Seit es "Entwicklungshilfe" gibt, ist sie Gegenstand von Kritik. Nachrichten über ihren Tod erwiesen sich freilich wiederholt als voreilig. In der Wissenschaft dominiert heute in weiten Teilen gleichwohl eine Sicht der Dinge, die auf unterschiedlich differenzierte Weise ein Scheitern von Entwicklungshilfe und -zusammenarbeit konstatiert. Besonders marktorthodoxe Ökonomen unternahmen Anstrengungen, den Entwicklungsgedanken aus den höheren Rängen der wirtschaftswissenschaftlichen Disziplin zu verbannen. Aber auch Teile der Linken stellen die Legitimität der Ideen von Entwicklung in Frage und brandmarken sie etwa als ein Mittel zu Zementierung globaler Hierarchien.

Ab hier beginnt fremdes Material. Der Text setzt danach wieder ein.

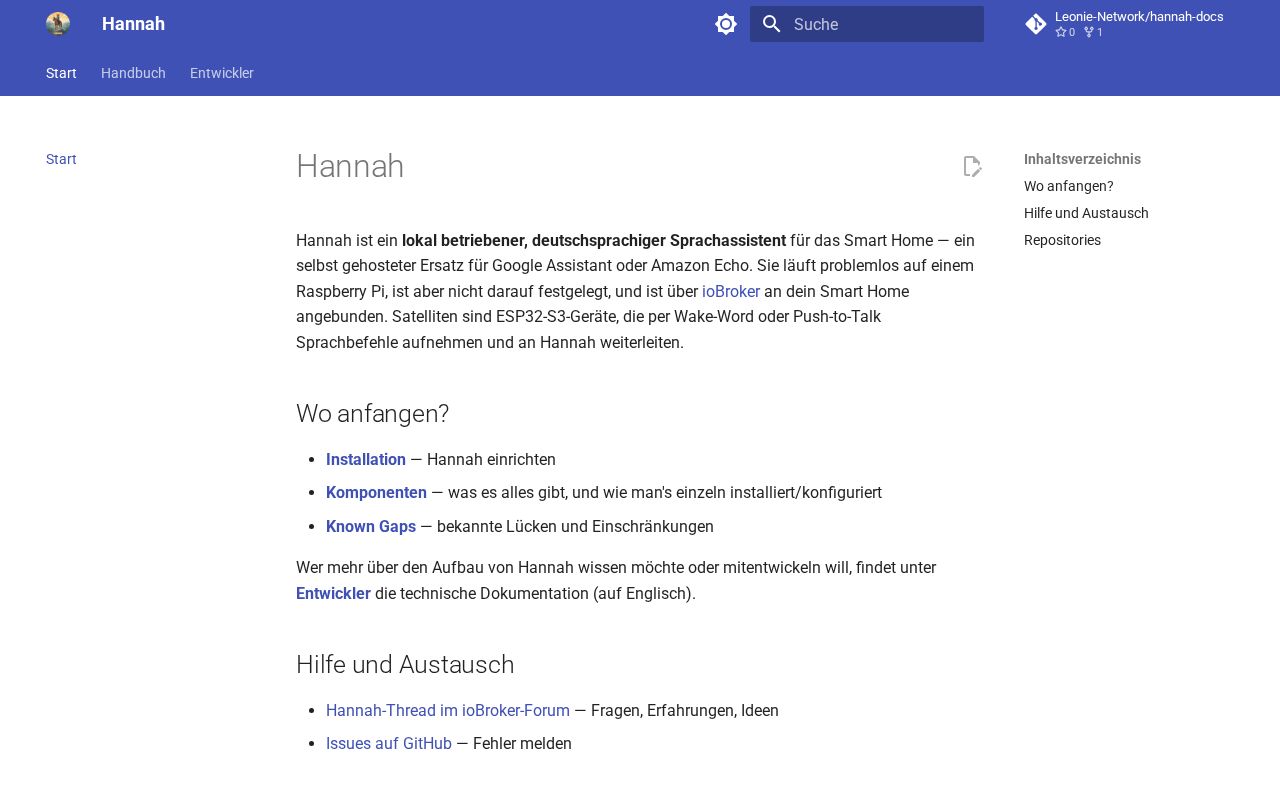
Task: Open Start in the left sidebar
Action: click(61, 159)
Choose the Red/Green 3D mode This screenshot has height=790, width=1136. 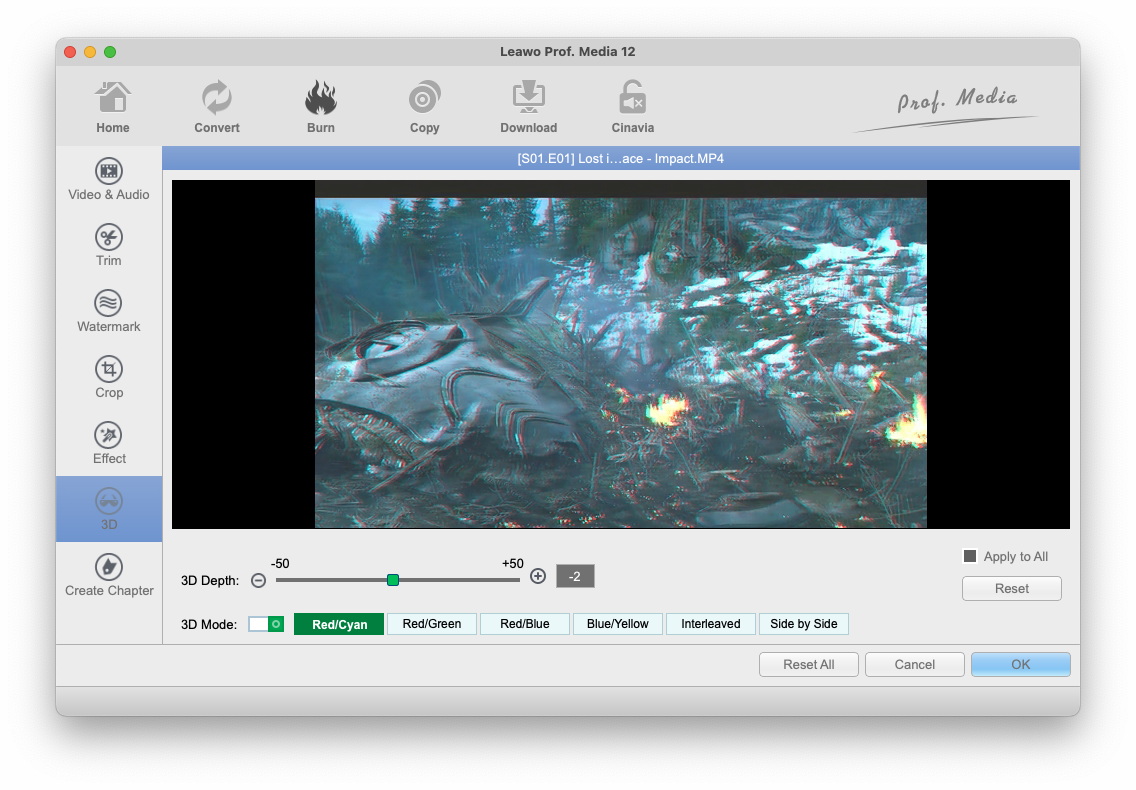(432, 624)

All dies steht in deutlichem Kontrast zu den Forderungen einer breiten Koalition aus Politik, Entwicklungsorganisationen, Kirchen und engagierten Prominenten, die Entwicklungshilfe fortzusetzen und zu erhöhen.

Dass die vielfältigen und zum Teil durchaus fundierten Angriffe auf den Entwicklungsgedanken bislang nicht ihr Ziel erreicht haben, hat am Ende mit dem Dilemma zu tun, das der Jurist und Übersetzer Gerd Hankel in seinem "Erfahrungsbericht" anspricht. So treffend die Kritik an eigennützigen Einrichtungen und Ideologien der Entwicklungshilfe, an damit verknüpfter Korruption, Klientelismus und fehlender Nachhaltigkeit ist: Diese Kritik versorgt keine Bedürftigen mit Trinkwasser, sie mildert nicht das Schicksal von Frauen, die zwischen ländlichem Patriarchat und städtischer Ausbeutung feststecken, sie verteilt keine Medikamente gegen Malaria oder sichert wenigstens ansatzweise den Schulunterricht.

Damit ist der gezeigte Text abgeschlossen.